Tantangan air menjadi semakin mendesak ketika kita menyadari betapa banyak air yang dibutuhkan setiap orang setiap hari untuk menjalani kehidupan yang layak. Komisi Dunia menawarkan perspektif baru mengenai akses yang adil terhadap air: walaupun dibutuhkan 50 hingga 100 liter per hari untuk memenuhi kebutuhan dasar kesehatan dan kebersihan, kehidupan yang bermartabat – termasuk nutrisi dan konsumsi yang memadai – membutuhkan setidaknya 4.000 liter per orang. sehari-hari.
Sebagian besar wilayah tidak dapat memperoleh pasokan air sebanyak itu secara lokal. Meskipun perdagangan dapat membantu mendistribusikan sumber daya air secara lebih adil, hal ini terhambat oleh kebijakan yang tidak konsisten dan krisis air itu sendiri.
Komite percaya bahwa krisis ini memerlukan pemikiran yang lebih berani dan terintegrasi, serta perumusan ulang kerangka kebijakan – singkatnya, ekonomi air yang baru. Hal ini dimulai dengan menyadari bahwa siklus air kini harus diatur sebagai kepentingan bersama secara global.
Hal ini hanya dapat dilakukan secara kolektif, melalui tindakan bersama di setiap negara, dan melalui kerja sama lintas batas dan budaya, untuk mencapai manfaat yang dapat dirasakan di mana pun.
Penting bagi kita untuk mendefinisikan kembali cara kita menilai air agar mencerminkan kelangkaannya secara tepat, dan pada saat yang sama mengakui beragam manfaat air dan siklus hidrologi global yang stabil di seluruh perekonomian. Kita harus membentuk perekonomian sehingga mereka dapat mengalokasikan dan menggunakan air dengan tepat sejak awal, dan menghindari penyelesaian masalah seperti polusi air dan “eksternalitas” lainnya setelah masalah tersebut terjadi.
Laporan tersebut menyerukan dilakukannya reorganisasi radikal mengenai peranan air dalam perekonomian, melalui pendekatan yang “didorong oleh misi”. Pergeseran paradigma ini memerlukan partisipasi seluruh pemangku kepentingan, dari lokal hingga global, untuk mencapai misi yang mengatasi tantangan paling penting dari krisis air global.

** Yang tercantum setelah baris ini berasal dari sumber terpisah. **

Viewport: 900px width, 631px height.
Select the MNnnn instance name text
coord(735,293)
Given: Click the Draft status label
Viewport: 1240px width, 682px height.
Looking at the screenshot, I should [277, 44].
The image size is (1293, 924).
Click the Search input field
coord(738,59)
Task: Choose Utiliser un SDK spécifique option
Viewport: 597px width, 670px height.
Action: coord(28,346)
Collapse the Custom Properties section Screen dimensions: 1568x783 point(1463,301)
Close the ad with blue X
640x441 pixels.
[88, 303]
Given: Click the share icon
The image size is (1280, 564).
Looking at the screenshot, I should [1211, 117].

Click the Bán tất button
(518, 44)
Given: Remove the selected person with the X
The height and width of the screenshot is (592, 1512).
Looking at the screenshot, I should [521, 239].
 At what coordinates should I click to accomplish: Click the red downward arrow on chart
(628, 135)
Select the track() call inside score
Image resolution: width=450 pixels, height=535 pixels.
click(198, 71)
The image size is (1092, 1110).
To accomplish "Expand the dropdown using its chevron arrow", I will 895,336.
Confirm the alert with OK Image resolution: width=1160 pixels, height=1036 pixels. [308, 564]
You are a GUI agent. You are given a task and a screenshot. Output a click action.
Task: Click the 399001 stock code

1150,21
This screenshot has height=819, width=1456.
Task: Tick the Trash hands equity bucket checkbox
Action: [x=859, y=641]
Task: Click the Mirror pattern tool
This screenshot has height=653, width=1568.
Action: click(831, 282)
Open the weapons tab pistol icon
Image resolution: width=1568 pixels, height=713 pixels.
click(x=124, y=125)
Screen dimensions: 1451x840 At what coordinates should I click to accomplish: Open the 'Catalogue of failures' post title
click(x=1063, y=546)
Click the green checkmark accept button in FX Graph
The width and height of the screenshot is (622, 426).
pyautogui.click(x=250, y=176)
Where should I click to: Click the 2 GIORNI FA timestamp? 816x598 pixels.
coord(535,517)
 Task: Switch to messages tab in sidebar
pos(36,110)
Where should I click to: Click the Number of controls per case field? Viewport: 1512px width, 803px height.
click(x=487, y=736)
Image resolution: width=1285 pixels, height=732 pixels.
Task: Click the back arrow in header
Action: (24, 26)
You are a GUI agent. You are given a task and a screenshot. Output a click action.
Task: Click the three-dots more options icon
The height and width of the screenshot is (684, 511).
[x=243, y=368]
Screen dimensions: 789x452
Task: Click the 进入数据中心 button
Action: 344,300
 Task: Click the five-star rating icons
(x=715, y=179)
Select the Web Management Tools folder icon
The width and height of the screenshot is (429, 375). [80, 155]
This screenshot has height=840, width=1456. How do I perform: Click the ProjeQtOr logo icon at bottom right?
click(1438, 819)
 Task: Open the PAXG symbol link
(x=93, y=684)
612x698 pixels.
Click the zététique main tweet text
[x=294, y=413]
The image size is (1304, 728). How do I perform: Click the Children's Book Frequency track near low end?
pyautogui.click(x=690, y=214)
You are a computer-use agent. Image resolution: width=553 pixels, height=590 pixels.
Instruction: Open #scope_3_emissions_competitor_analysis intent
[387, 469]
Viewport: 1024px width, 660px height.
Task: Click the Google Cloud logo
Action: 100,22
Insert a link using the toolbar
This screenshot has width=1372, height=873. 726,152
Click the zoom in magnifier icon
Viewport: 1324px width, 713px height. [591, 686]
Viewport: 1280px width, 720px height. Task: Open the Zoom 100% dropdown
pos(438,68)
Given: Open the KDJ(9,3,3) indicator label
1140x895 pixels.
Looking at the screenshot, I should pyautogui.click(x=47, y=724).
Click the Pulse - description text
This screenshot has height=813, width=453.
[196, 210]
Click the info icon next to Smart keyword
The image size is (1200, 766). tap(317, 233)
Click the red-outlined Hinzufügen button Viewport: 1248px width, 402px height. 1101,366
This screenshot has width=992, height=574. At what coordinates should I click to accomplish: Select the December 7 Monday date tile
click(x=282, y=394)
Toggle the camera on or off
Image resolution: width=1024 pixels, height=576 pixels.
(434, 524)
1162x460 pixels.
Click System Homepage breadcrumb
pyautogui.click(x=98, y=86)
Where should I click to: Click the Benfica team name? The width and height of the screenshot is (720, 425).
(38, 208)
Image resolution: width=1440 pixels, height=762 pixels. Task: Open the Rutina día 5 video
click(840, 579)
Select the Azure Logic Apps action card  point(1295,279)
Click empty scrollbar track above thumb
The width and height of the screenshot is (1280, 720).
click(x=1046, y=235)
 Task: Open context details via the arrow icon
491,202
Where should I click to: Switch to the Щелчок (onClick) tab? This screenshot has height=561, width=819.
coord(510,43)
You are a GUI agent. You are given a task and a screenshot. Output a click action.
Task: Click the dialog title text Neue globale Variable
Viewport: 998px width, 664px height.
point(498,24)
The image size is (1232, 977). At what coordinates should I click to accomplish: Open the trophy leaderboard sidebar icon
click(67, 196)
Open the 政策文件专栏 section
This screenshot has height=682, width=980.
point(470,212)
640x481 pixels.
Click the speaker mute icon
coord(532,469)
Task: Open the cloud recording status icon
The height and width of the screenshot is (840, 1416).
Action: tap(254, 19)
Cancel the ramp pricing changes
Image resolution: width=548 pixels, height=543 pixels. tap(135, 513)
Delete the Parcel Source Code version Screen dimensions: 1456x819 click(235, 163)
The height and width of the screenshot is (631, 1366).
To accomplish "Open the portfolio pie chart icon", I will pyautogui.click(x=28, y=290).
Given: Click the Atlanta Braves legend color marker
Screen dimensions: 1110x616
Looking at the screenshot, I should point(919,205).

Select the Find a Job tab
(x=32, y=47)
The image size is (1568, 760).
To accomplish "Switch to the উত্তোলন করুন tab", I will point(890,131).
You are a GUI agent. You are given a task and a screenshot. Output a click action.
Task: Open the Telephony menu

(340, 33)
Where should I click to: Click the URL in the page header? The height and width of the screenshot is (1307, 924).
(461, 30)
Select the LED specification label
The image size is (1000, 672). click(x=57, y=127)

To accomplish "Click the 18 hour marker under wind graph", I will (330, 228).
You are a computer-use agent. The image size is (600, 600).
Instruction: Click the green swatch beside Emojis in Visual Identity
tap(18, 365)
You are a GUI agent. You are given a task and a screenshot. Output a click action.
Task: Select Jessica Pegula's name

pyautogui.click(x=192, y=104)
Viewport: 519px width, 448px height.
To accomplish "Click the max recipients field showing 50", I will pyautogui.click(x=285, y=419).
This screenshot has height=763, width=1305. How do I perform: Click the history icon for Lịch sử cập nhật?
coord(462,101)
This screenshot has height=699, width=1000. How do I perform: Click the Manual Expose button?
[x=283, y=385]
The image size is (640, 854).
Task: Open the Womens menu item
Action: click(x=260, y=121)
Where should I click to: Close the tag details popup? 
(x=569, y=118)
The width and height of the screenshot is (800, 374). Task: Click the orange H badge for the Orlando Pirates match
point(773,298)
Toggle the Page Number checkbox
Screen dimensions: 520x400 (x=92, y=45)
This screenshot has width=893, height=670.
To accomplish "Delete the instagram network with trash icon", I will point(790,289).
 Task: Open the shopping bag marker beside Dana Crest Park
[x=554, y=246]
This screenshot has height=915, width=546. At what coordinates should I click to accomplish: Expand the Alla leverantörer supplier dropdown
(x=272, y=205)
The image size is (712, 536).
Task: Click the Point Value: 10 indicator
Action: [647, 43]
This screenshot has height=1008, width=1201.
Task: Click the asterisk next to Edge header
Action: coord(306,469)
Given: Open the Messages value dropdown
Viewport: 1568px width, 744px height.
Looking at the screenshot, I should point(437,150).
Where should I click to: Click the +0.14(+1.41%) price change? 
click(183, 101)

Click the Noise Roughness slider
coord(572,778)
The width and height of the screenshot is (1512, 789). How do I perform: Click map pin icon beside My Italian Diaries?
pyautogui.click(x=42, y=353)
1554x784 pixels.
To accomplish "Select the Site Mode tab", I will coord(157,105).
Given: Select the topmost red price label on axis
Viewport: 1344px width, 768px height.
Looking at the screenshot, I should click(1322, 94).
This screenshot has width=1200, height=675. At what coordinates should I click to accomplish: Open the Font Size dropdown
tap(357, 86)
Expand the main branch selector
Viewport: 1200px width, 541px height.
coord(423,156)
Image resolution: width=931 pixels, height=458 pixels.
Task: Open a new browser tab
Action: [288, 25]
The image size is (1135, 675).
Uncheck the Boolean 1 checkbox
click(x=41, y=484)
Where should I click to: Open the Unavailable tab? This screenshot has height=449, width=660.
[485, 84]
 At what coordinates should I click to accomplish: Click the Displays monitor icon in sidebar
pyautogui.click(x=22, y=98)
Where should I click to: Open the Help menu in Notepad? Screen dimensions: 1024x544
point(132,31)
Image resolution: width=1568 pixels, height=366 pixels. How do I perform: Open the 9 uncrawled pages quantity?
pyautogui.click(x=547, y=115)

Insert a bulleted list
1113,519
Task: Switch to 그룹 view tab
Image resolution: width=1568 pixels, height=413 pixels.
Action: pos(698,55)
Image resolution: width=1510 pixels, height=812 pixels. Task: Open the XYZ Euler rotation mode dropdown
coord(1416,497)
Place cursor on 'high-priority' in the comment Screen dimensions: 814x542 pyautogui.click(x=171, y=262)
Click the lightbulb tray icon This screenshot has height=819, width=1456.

Tugas-tugas tersebut mendorong inovasi, peningkatan kapasitas dan investasi, dan dievaluasi bukan dari segi biaya dan manfaat jangka pendeknya, namun dari segi bagaimana hal tersebut dapat merangsang manfaat ekonomi jangka panjang.
“Kita harus beralih dari pendekatan reaktif terhadap reformasi pasar menuju pendekatan proaktif terhadap pembentukan pasar yang menstimulasi inovasi yang didorong oleh misi dan membangun kemitraan simbiosis untuk mengatasi tantangan air terbesar kita. Pemerintah tidak akan mampu menilai, mengelola, dan membiayai air dengan cara yang tidak dapat dilakukan mendorong transformasi yang kita butuhkan.” Kecuali melalui mentalitas ekonomi baru. Mariana Mazzucatoadalah Profesor di University College London dan menjabat sebagai Direktur Pendiri Institut Inovasi dan Tujuan Umum (IIPP) UCL, dan salah satu Ketua Bersama Komisi.
Laporan tersebut merekomendasikan lima tugas berikut: meluncurkan revolusi baru dalam sistem pangan, mentransformasikan pertanian untuk mendukung planet ini dengan memperluas irigasi mikro dan secara radikal meningkatkan produktivitas air, mengurangi ketergantungan pada pupuk nitrogen, menyebarkan pertanian regeneratif, dan secara bertahap beralih dari pupuk. Pola makan hewani hingga vegetarian.
Melestarikan 30% hutan dan memulihkan 30% ekosistem yang terdegradasi pada tahun 2030. Prioritas harus diberikan pada perlindungan dan restorasi kawasan yang dapat memberikan kontribusi terbaik dalam menstabilkan siklus air.
Mendapatkan manfaat maksimal dari setiap tetes dengan mengolah dan menggunakan kembali air limbah, mengurangi inefisiensi distribusi, dan memulihkan sumber daya yang berharga.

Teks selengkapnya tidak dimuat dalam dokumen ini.